C’est l’angle mort de la plupart des modèles du réchauffement climatique. Dans les régions arctiques, la fonte du pergélisol (voir repères) menace de libérer des milliards de tonnes de gaz à effet de serre, qui pourraient faire augmenter les températures bien au-delà des prévisions.

Rien que dans les péninsules de Yamal et de Gydan, en Sibérie, environ 7 000 « bulles de méthane » viennent ainsi d’être recensées par les scientifiques russes. Et elles menacent d’éclater, formant un de ces fameux cratères qu’on croise de plus en plus dans la toundra.

Un immense congélateur en train de tomber en panne

Le phénomène, pour l’instant largement négligé dans les discussions internationales sur le réchauffement, est connu de longue date. Schématiquement, les régions arctiques agissent comme un gigantesque congélateur : on y trouve parfois des mammouths, ou de l’anthrax, mais surtout d’énormes quantités de matière organique et de gaz de décomposition, piégé sous forme solide dans le sous-sol gelé.



Mais parfois, le congélateur tombe en panne. C’est ce qui est train de se produire Quelques degrés de plus, et le pergélisol commence à fondre : les gaz se libèrent et s’accumulent dans des cavités souterraines qui forment des « bulles » sous la surface : ce sont les pingos , qui parfois éclatent pour former un cratère ou se transformer en lac.



Dans les régions du Grand Nord canadien ou russe, les pingos font partie du paysage. Mais leur multiplication, en l’espace de quelques années, interroge. On en compte désormais des milliers, parmi lesquels quelques géants. Au printemps 2013, dans la péninsule de Taïmyr, des bergers avaient failli tomber dans un cratère, profond d’une centaine de mètres et large de quatre. Dix-huit mois plus tard, il dépassait les 70 mètres de diamètre. Le Pr Vladimir Epifanov, de l’institut sibérien de géologie de Novosibirsk, le suspecte d’ailleurs d’être à l’origine de la gigantesque explosion entendue par des villageois à une centaine de kilomètres de là.

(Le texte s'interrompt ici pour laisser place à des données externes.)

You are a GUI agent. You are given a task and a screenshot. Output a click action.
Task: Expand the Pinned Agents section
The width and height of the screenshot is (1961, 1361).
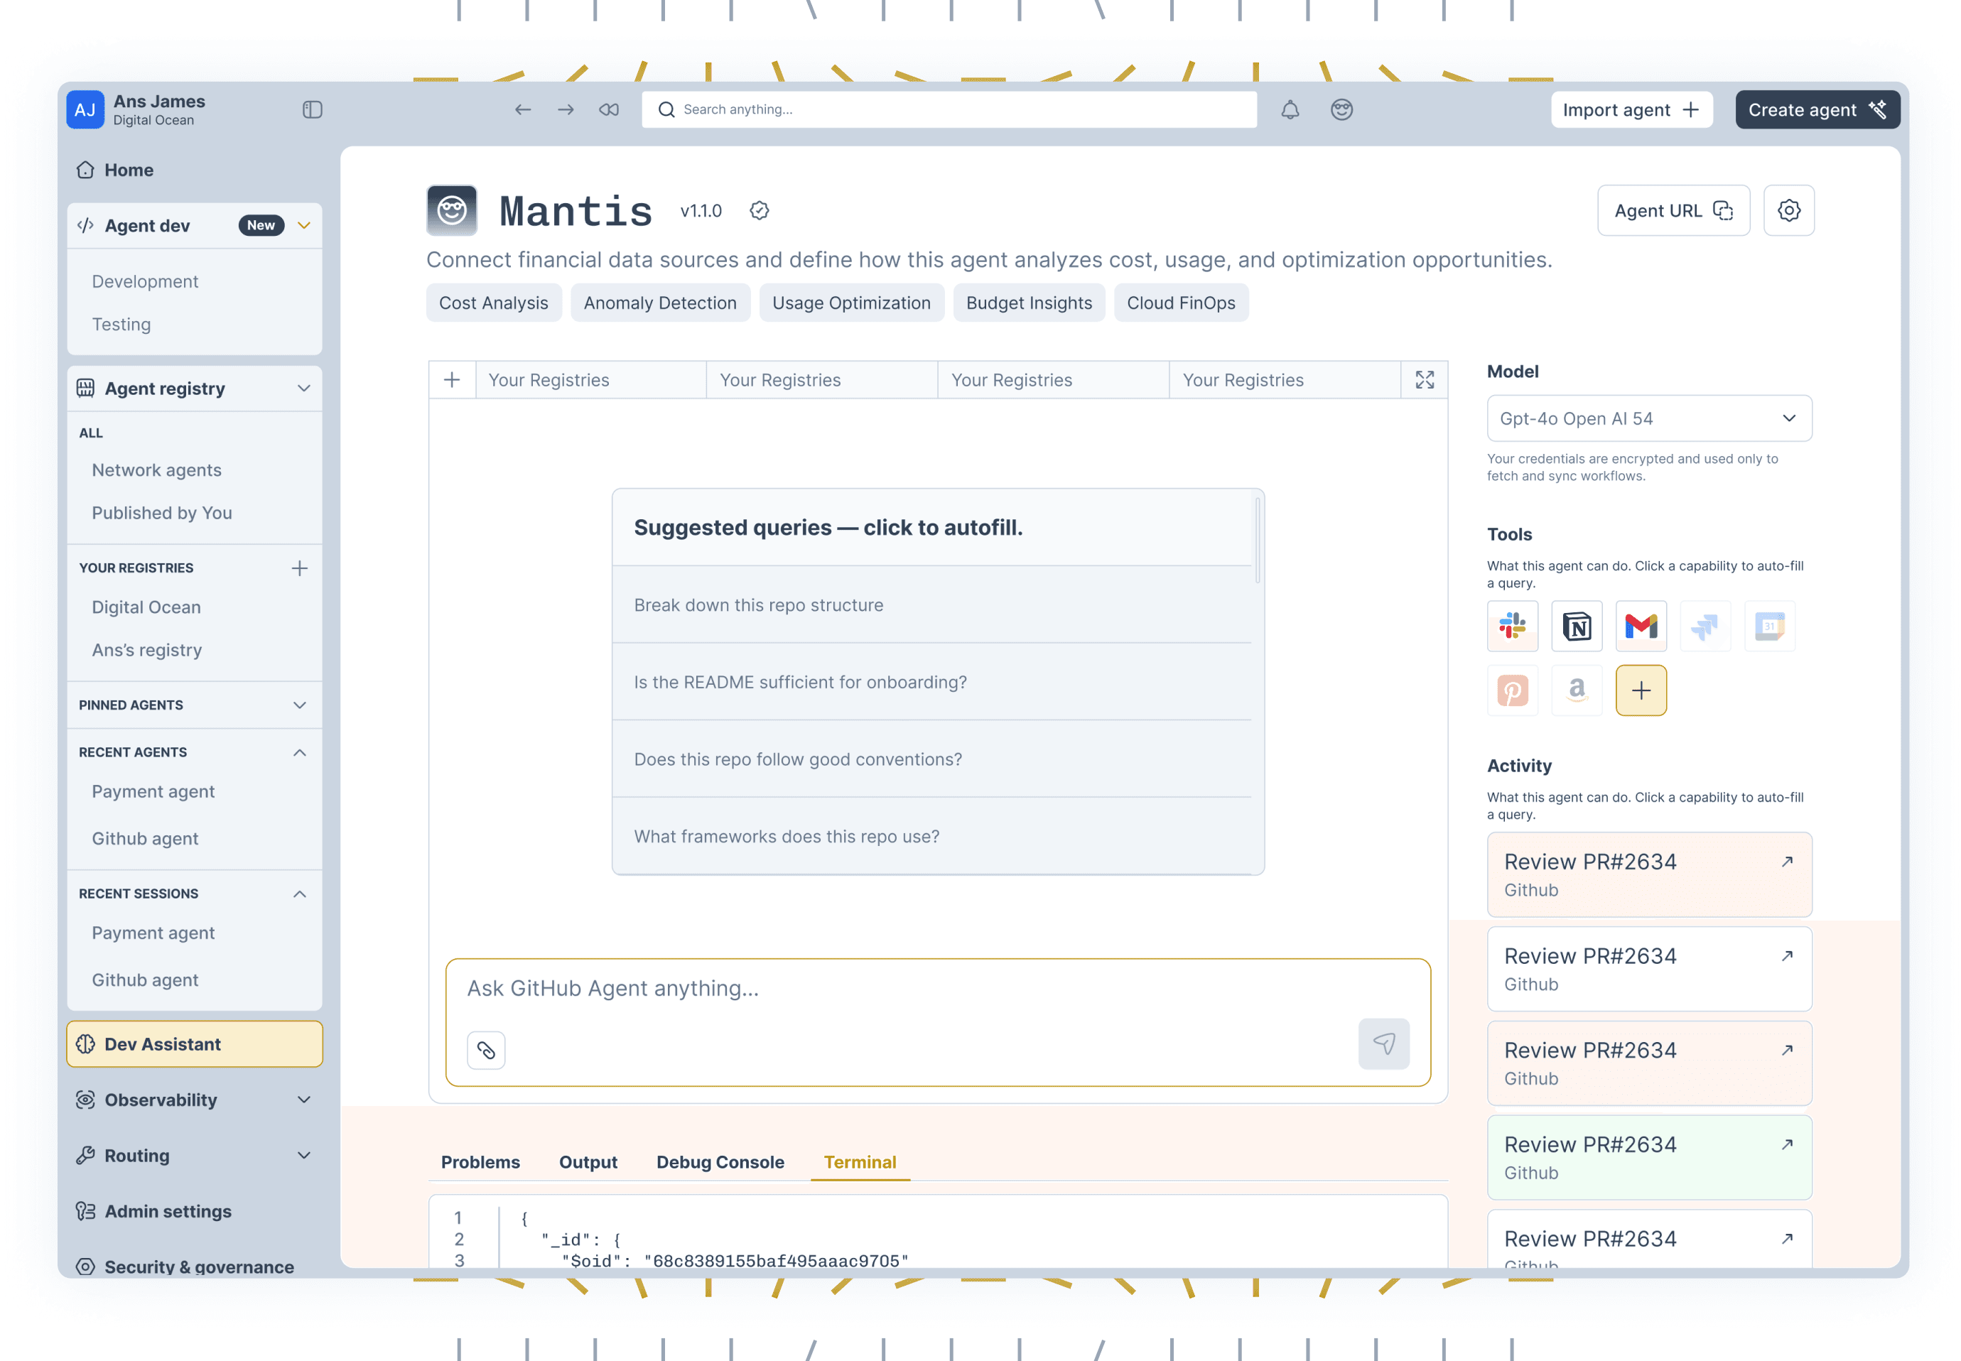pos(299,705)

Les océans chauds comme des jacuzzi

Les gaz libérés sont essentiellement du méthane, dont l’effet de serre est 25 fois supérieur à celui du CO 2. Selon le professeur Peter Wadham, chercheur à l’université de Cambridge. La libération de 8 % du méthane stocké dans l’Arctique se traduirait par une élévation immédiate de la température mondiale de 0,6 °C. Un sérieux coup de pouce au réchauffement, qui alimenterait de surcroît un redoutable cercle vicieux… « C’est une menace très réelle et très sérieuse », conclut le scientifique britannique, cité par le quotidien The Independent. Une équipe d’experts européens et américains va même plus loin, prédisant un scénario « apocalyptique » à la lumière de ce qui s’est passé lors de l’extinction massive du Permien Trias, voici 252 millions d’années.

À l’époque, avec des températures atteignant 60 °C à l’Équateur et des océans transformés en jacuzzis brûlants, 90 % des espèces avaient disparu. Or selon leur étude, publiée en décembre dans le journal Palaeoworld , c’est une libération massive de méthane dans l’atmosphère, et non une météorite ou des éruptions volcaniques, qui aurait été à l’origine de l’essentiel de ce réchauffement.

La libération de 8 % du méthane stocké dans l’Arctique se traduirait par une hausse de la température mondiale de 0,6 °C.